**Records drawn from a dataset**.
****************

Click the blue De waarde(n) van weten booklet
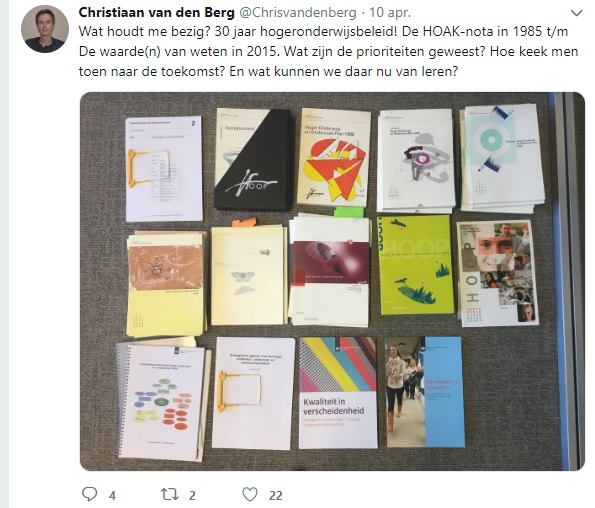[426, 392]
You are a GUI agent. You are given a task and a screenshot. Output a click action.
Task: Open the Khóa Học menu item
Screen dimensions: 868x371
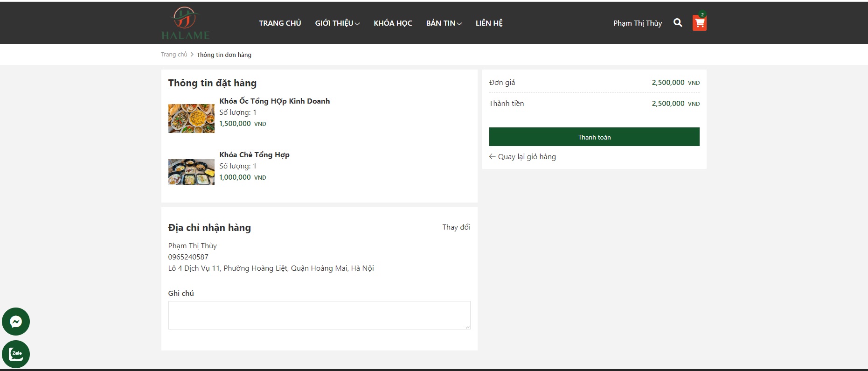point(393,23)
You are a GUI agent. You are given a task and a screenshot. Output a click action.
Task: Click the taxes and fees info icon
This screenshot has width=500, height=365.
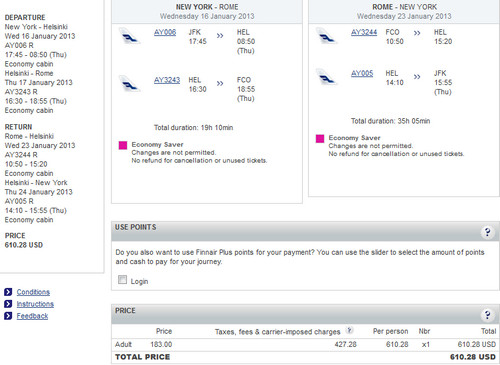pyautogui.click(x=349, y=330)
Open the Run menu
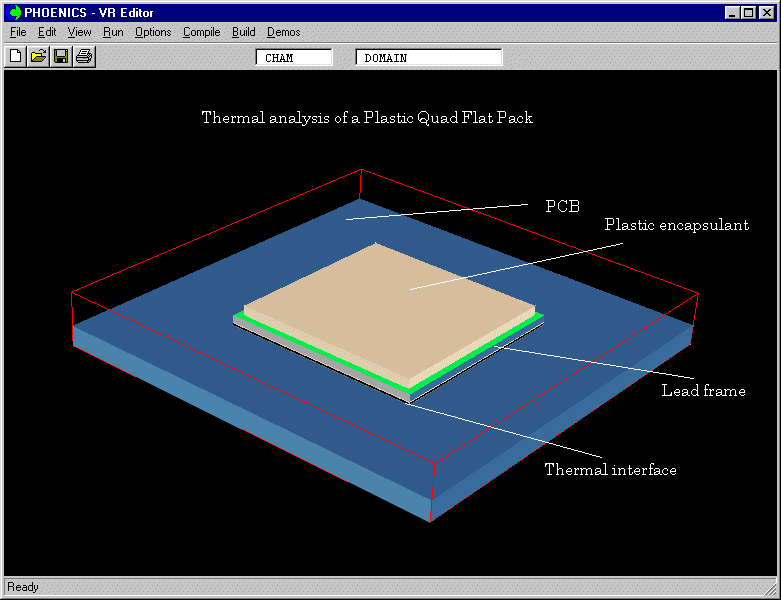This screenshot has width=781, height=600. [113, 32]
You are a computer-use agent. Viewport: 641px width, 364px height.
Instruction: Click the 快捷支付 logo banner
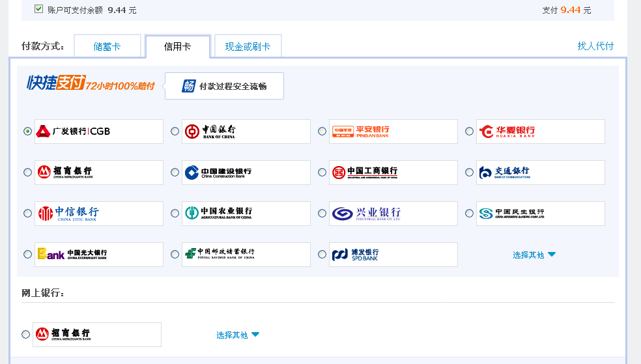click(90, 84)
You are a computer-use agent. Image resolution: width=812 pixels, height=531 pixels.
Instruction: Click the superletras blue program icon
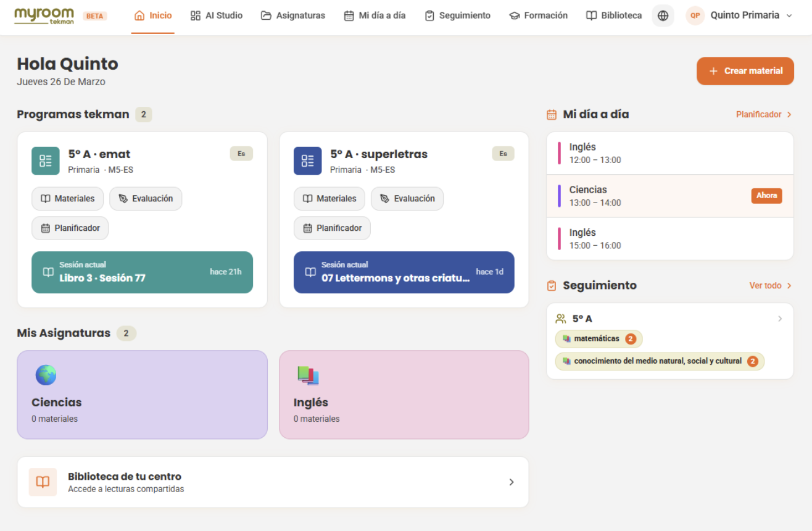(x=307, y=161)
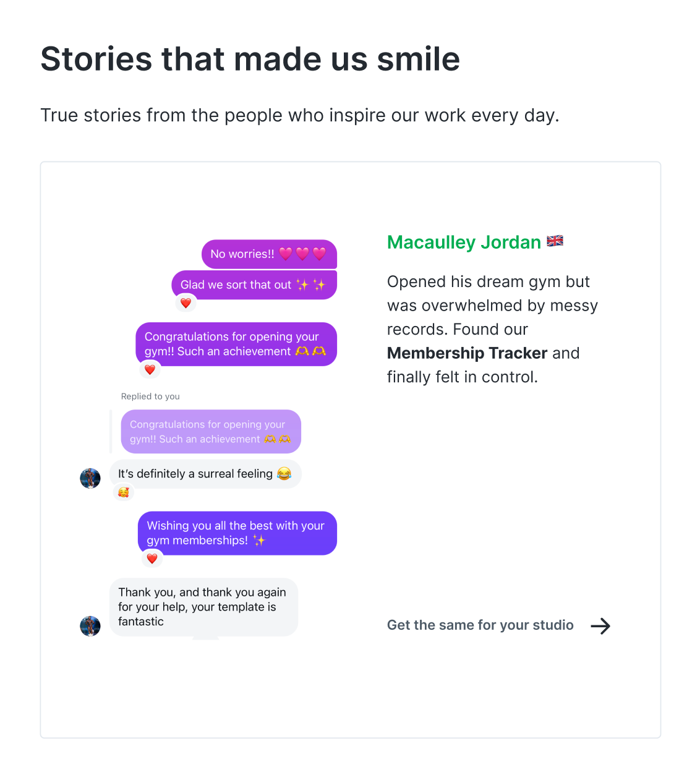700x777 pixels.
Task: Click the "Stories that made us smile" heading
Action: (x=250, y=59)
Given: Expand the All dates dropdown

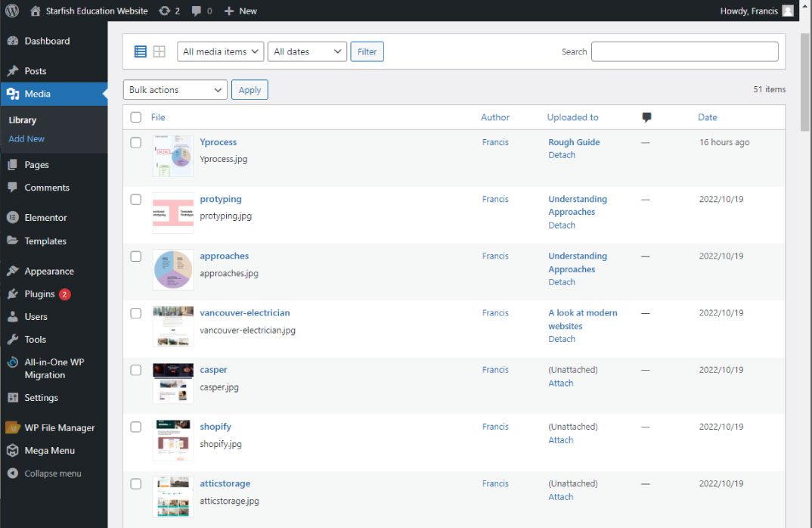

****************

**Prompt**. Above are the records; set down exactly the lines from the line containing "You are a computer-use agent. Viewport: 641px" through their last line, leaving every picture out.

**Finished task**.
You are a computer-use agent. Viewport: 641px width, 364px height.
Instruction: Click the 快捷支付 logo banner
click(90, 84)
You are a computer-use agent. Image resolution: width=812 pixels, height=531 pixels.
Instruction: Click the superletras blue program icon
(x=307, y=161)
700x777 pixels.
Task: Click the "Stories that made us smile" heading
Action: (x=250, y=59)
Given: Expand the All dates dropdown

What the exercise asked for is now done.